Can you swap "GUI agent" for "screen assistant" throughout all of the records below and leave everything else as it is?

··· Source information

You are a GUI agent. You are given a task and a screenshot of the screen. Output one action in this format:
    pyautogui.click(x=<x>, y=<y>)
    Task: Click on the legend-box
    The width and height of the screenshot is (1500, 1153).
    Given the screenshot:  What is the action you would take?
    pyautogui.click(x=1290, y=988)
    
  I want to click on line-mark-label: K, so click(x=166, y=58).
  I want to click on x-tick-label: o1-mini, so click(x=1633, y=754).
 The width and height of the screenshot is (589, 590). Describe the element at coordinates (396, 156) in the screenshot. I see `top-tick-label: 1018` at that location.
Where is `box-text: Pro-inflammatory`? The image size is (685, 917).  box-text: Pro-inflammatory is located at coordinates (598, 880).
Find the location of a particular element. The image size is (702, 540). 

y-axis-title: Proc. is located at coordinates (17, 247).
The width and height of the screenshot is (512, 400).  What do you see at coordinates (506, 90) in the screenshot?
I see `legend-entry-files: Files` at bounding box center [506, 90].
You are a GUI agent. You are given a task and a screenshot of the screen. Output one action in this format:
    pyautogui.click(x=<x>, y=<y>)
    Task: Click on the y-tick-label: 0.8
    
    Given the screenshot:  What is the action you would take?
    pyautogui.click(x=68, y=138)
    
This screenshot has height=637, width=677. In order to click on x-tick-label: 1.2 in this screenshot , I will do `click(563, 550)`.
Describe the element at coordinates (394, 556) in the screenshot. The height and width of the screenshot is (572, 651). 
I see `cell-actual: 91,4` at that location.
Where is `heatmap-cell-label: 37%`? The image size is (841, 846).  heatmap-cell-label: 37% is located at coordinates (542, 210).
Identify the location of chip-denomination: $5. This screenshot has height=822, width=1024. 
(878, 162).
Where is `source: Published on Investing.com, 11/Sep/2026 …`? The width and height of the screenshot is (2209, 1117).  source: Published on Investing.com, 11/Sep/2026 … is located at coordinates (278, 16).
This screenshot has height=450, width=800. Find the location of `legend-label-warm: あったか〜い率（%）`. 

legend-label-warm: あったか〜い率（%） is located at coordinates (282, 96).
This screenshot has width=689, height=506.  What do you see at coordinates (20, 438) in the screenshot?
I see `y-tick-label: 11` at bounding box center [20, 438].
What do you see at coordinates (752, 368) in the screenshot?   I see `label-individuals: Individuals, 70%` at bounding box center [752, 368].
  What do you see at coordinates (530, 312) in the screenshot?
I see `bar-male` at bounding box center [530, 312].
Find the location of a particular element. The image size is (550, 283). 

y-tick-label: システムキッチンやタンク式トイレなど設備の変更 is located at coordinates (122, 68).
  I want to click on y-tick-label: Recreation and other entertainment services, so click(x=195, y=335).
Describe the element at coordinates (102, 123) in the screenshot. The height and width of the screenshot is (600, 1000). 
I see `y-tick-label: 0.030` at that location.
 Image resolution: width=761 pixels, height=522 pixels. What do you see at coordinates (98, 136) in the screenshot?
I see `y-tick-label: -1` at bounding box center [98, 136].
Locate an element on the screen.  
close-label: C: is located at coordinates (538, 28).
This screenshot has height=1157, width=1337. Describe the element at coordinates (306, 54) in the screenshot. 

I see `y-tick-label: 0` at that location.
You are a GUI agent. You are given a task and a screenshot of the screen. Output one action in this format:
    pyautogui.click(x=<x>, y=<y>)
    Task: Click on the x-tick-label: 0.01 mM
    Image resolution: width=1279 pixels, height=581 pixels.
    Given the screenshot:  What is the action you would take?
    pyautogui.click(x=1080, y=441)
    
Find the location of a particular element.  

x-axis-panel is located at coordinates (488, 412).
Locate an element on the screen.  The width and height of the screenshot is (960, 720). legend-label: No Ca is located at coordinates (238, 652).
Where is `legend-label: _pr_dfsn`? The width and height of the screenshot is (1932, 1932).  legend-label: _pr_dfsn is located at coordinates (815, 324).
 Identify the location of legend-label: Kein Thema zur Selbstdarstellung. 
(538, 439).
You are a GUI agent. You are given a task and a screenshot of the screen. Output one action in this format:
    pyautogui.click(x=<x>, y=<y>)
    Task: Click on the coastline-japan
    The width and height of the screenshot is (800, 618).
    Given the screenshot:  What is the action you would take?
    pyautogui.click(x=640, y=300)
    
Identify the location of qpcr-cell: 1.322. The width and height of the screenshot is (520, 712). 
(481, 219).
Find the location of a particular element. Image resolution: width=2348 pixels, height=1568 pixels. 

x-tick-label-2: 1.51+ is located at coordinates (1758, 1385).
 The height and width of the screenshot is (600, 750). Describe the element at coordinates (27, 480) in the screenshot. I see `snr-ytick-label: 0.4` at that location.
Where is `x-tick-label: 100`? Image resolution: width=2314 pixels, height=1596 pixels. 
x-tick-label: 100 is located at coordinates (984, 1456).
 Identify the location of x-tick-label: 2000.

······

> **Answer section**:
You are a screen assistant. You are given a task and a screenshot of the screen. Output one action in this format:
    pyautogui.click(x=<x>, y=<y>)
    Task: Click on the legend-box
    The width and height of the screenshot is (1500, 1153).
    Given the screenshot:  What is the action you would take?
    pyautogui.click(x=1290, y=988)
    
  I want to click on line-mark-label: K, so click(x=166, y=58).
  I want to click on x-tick-label: o1-mini, so click(x=1633, y=754).
 The width and height of the screenshot is (589, 590). Describe the element at coordinates (396, 156) in the screenshot. I see `top-tick-label: 1018` at that location.
Where is `box-text: Pro-inflammatory`? The image size is (685, 917).  box-text: Pro-inflammatory is located at coordinates (598, 880).
Find the location of a particular element. The image size is (702, 540). 

y-axis-title: Proc. is located at coordinates (17, 247).
The width and height of the screenshot is (512, 400).  What do you see at coordinates (506, 90) in the screenshot?
I see `legend-entry-files: Files` at bounding box center [506, 90].
You are a screen assistant. You are given a task and a screenshot of the screen. Output one action in this format:
    pyautogui.click(x=<x>, y=<y>)
    Task: Click on the y-tick-label: 0.8
    
    Given the screenshot:  What is the action you would take?
    pyautogui.click(x=68, y=138)
    
This screenshot has height=637, width=677. In order to click on x-tick-label: 1.2 in this screenshot , I will do `click(563, 550)`.
Describe the element at coordinates (394, 556) in the screenshot. The height and width of the screenshot is (572, 651). 
I see `cell-actual: 91,4` at that location.
Where is `heatmap-cell-label: 37%`? The image size is (841, 846).  heatmap-cell-label: 37% is located at coordinates (542, 210).
Identify the location of chip-denomination: $5. This screenshot has height=822, width=1024. 
(878, 162).
Where is `source: Published on Investing.com, 11/Sep/2026 …`? The width and height of the screenshot is (2209, 1117).  source: Published on Investing.com, 11/Sep/2026 … is located at coordinates (278, 16).
This screenshot has height=450, width=800. Find the location of `legend-label-warm: あったか〜い率（%）`. 

legend-label-warm: あったか〜い率（%） is located at coordinates (282, 96).
This screenshot has width=689, height=506.  What do you see at coordinates (20, 438) in the screenshot?
I see `y-tick-label: 11` at bounding box center [20, 438].
What do you see at coordinates (752, 368) in the screenshot?   I see `label-individuals: Individuals, 70%` at bounding box center [752, 368].
  What do you see at coordinates (530, 312) in the screenshot?
I see `bar-male` at bounding box center [530, 312].
Find the location of a particular element. The image size is (550, 283). 

y-tick-label: システムキッチンやタンク式トイレなど設備の変更 is located at coordinates (122, 68).
  I want to click on y-tick-label: Recreation and other entertainment services, so click(x=195, y=335).
Describe the element at coordinates (102, 123) in the screenshot. The height and width of the screenshot is (600, 1000). 
I see `y-tick-label: 0.030` at that location.
 Image resolution: width=761 pixels, height=522 pixels. What do you see at coordinates (98, 136) in the screenshot?
I see `y-tick-label: -1` at bounding box center [98, 136].
Locate an element on the screen.  
close-label: C: is located at coordinates (538, 28).
This screenshot has height=1157, width=1337. Describe the element at coordinates (306, 54) in the screenshot. 

I see `y-tick-label: 0` at that location.
You are a screen assistant. You are given a task and a screenshot of the screen. Output one action in this format:
    pyautogui.click(x=<x>, y=<y>)
    Task: Click on the x-tick-label: 0.01 mM
    Image resolution: width=1279 pixels, height=581 pixels.
    Given the screenshot:  What is the action you would take?
    pyautogui.click(x=1080, y=441)
    
Find the location of a particular element.  

x-axis-panel is located at coordinates (488, 412).
Locate an element on the screen.  The width and height of the screenshot is (960, 720). legend-label: No Ca is located at coordinates (238, 652).
Where is `legend-label: _pr_dfsn`? The width and height of the screenshot is (1932, 1932).  legend-label: _pr_dfsn is located at coordinates (815, 324).
 Identify the location of legend-label: Kein Thema zur Selbstdarstellung. 
(538, 439).
You are a screen assistant. You are given a task and a screenshot of the screen. Output one action in this format:
    pyautogui.click(x=<x>, y=<y>)
    Task: Click on the coastline-japan
    The width and height of the screenshot is (800, 618).
    Given the screenshot:  What is the action you would take?
    pyautogui.click(x=640, y=300)
    
Identify the location of qpcr-cell: 1.322. The width and height of the screenshot is (520, 712). 
(481, 219).
Find the location of a particular element. Image resolution: width=2348 pixels, height=1568 pixels. 

x-tick-label-2: 1.51+ is located at coordinates (1758, 1385).
 The height and width of the screenshot is (600, 750). Describe the element at coordinates (27, 480) in the screenshot. I see `snr-ytick-label: 0.4` at that location.
Where is `x-tick-label: 100`? Image resolution: width=2314 pixels, height=1596 pixels. 
x-tick-label: 100 is located at coordinates (984, 1456).
 Identify the location of x-tick-label: 2000.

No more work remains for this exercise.